The time for false pride is over’ — Soyinka writes a powerful message to Buhari over killings

Wole Soyinka, a Nobel laureate, has asked President Muhammadu Buhari to seek help if the federal government lacks the necessary resources to curtail the wanton killings across the country.

Soyinka issued the advice in a statement titled ‘ON DEMAND: A Language of Non-Capitulation, Non-Appeasement!’

According to the literary scholar, while vocal condemnation of the attacks is needed to “offer glimmerings of eventual measures of equity and restitution”, it should be backed with “visible pragmatic measures” which he listed to include “relocation of security commands to vulnerable zones, deployment of special forces and attack helicopters”.

“It is a time of far-reaching, yet immediate decisions. The nation is dying. The time for false pride is over,” Soyinka said.

“If this nation lacks the necessary technical resources, then there remains only one blameless, overdue recourse: “Get Help, Mr. President!

“Statements of outrage, humane sentiment, empathy, even visitations to afflicted areas are natural expectations from government, and perfectly in order. They are essential indications of concern and solidarity, even of admissions of lapses. They offer glimmerings of eventual measures of equity and restitution – of which we must never lose sight – else community sinks into despair, or enters the interminable spiral of reprisals.

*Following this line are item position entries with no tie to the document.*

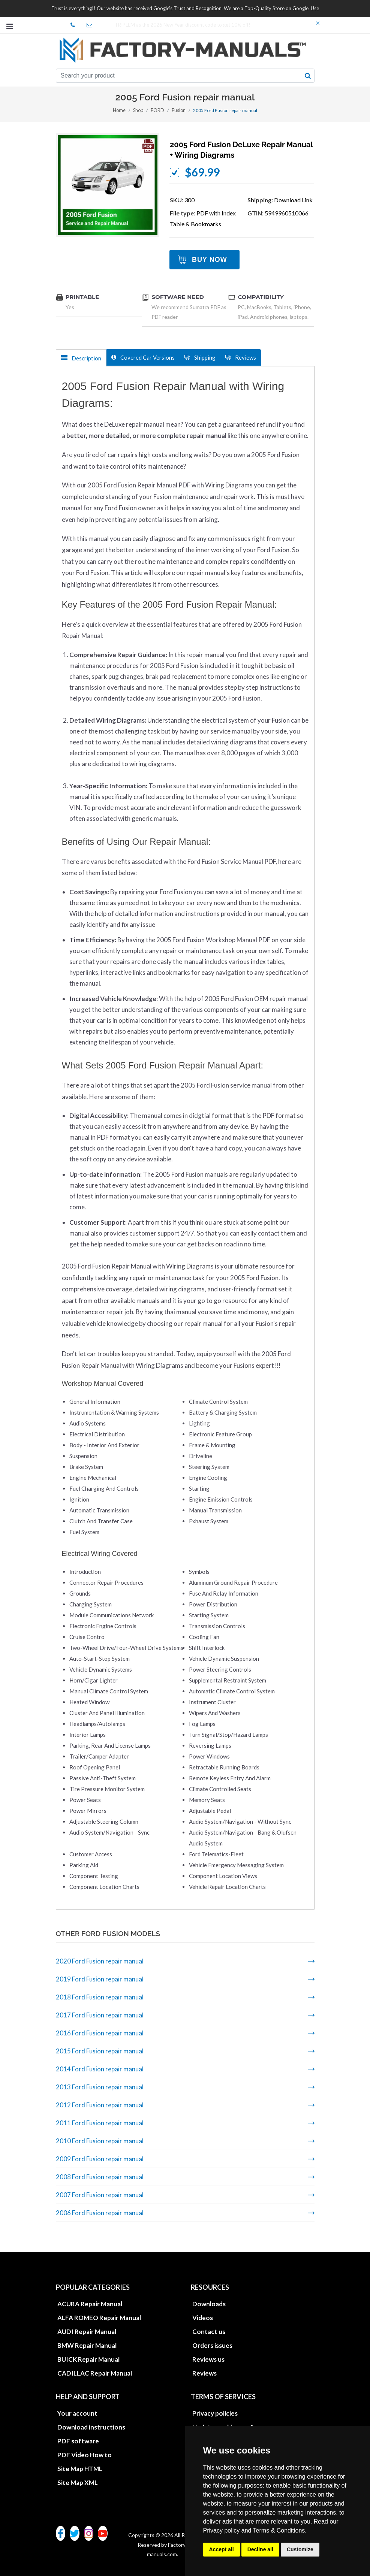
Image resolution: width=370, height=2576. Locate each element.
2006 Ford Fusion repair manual (100, 2213)
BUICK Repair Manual (88, 2359)
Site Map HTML (79, 2469)
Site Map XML (77, 2482)
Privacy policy (221, 2530)
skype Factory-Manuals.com (76, 25)
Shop (139, 110)
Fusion (178, 110)
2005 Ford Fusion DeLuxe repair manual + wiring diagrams (241, 150)
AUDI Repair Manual (86, 2331)
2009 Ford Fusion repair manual (100, 2159)
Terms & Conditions (279, 2530)
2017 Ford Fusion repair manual (100, 2015)
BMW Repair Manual (87, 2345)
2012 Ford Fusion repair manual (100, 2105)
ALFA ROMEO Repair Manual (99, 2318)
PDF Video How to (84, 2455)
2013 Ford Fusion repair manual (100, 2087)
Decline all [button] (260, 2549)
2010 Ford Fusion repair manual (100, 2141)
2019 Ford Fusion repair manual (100, 1979)
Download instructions (91, 2427)
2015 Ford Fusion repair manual (100, 2051)
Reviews (204, 2373)
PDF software (78, 2441)
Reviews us (208, 2359)
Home (120, 110)
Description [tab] (81, 357)
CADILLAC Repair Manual (94, 2373)
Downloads (209, 2304)
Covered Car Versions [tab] (143, 357)
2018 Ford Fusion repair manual (100, 1997)
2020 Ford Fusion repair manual (100, 1961)
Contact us (208, 2331)
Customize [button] (300, 2549)
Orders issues (212, 2345)
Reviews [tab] (240, 357)
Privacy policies (215, 2413)
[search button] (308, 75)
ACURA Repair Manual (89, 2304)
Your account (77, 2413)
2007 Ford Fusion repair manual (100, 2195)
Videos (202, 2318)
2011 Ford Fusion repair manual (100, 2123)
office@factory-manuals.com (92, 25)
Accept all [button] (221, 2549)
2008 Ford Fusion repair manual (100, 2177)
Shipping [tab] (200, 357)
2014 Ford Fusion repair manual (100, 2069)
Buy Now (209, 259)
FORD (157, 110)
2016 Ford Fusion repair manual (100, 2033)
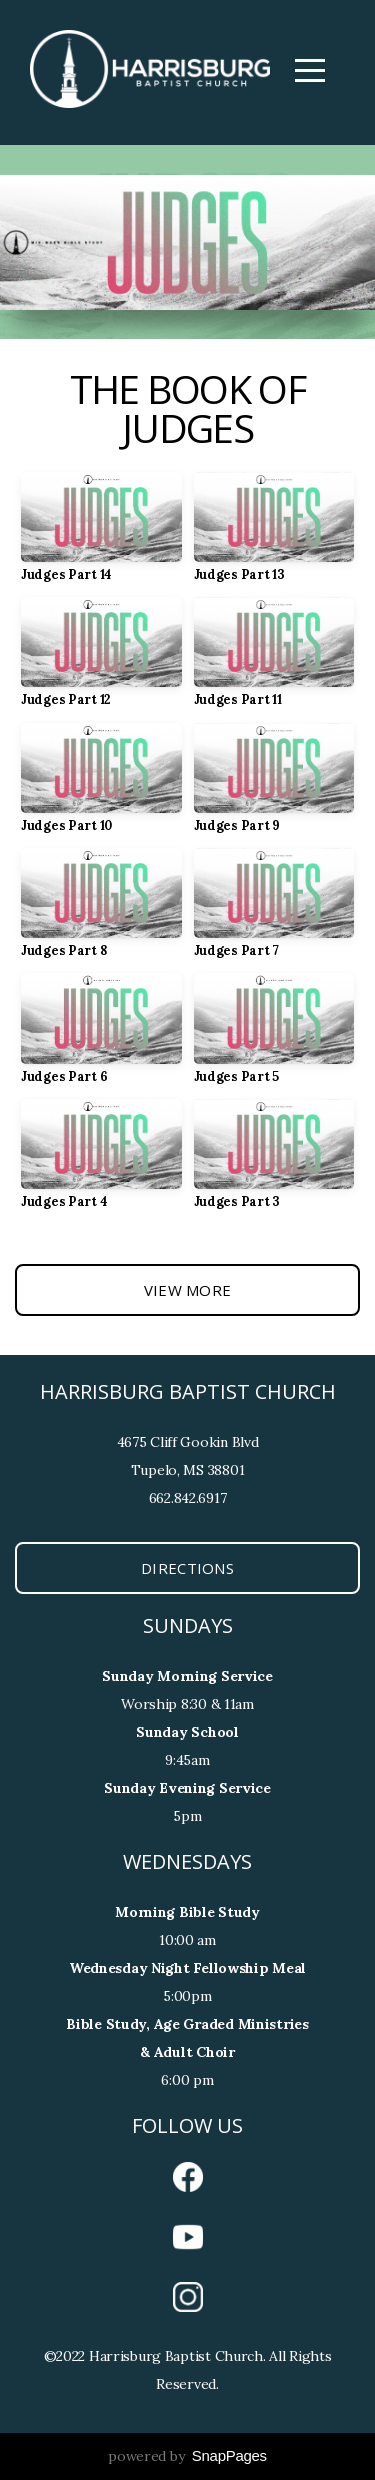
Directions (187, 1568)
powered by (187, 2456)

“Visible pragmatic measures additionally assist in bolstering the optimism of victims, enable them to feel that they have not been abandoned.  Such are the relocation of security commands to vulnerable zones, deployment of Special Forces and attack helicopters etc. etc. – yes – all these are mandatory measures, it is their absence that constitute unpardonable negligence.

“Long term propositions, such as establishment of ranches, restriction of cattle movements, cultivation of fast growth grasses and so on – they all indicate far-sighted planning. They deserve approbation, but they are not exclusively remedial.”

The scholar described the loss of over 100 lives in Plateau as “formal annunciation of a new law”.

“From now on, for every missing, maimed, even legally seized cow – perhaps for trespassing and damage – one human being shall die, and commensurate land shall be forfeited,” he said.

“Make no mistake, that is the message! Berom or Ondo, Tiv or Efik. Egba or Igalla – it makes no difference – this is the language, and if your government does not understand it yet, we, whose field is language, both spoken and symbolic, must decode it for you. Myetti Allah has spoken. It has inscribed this new law across the landscape in bloody lettering.”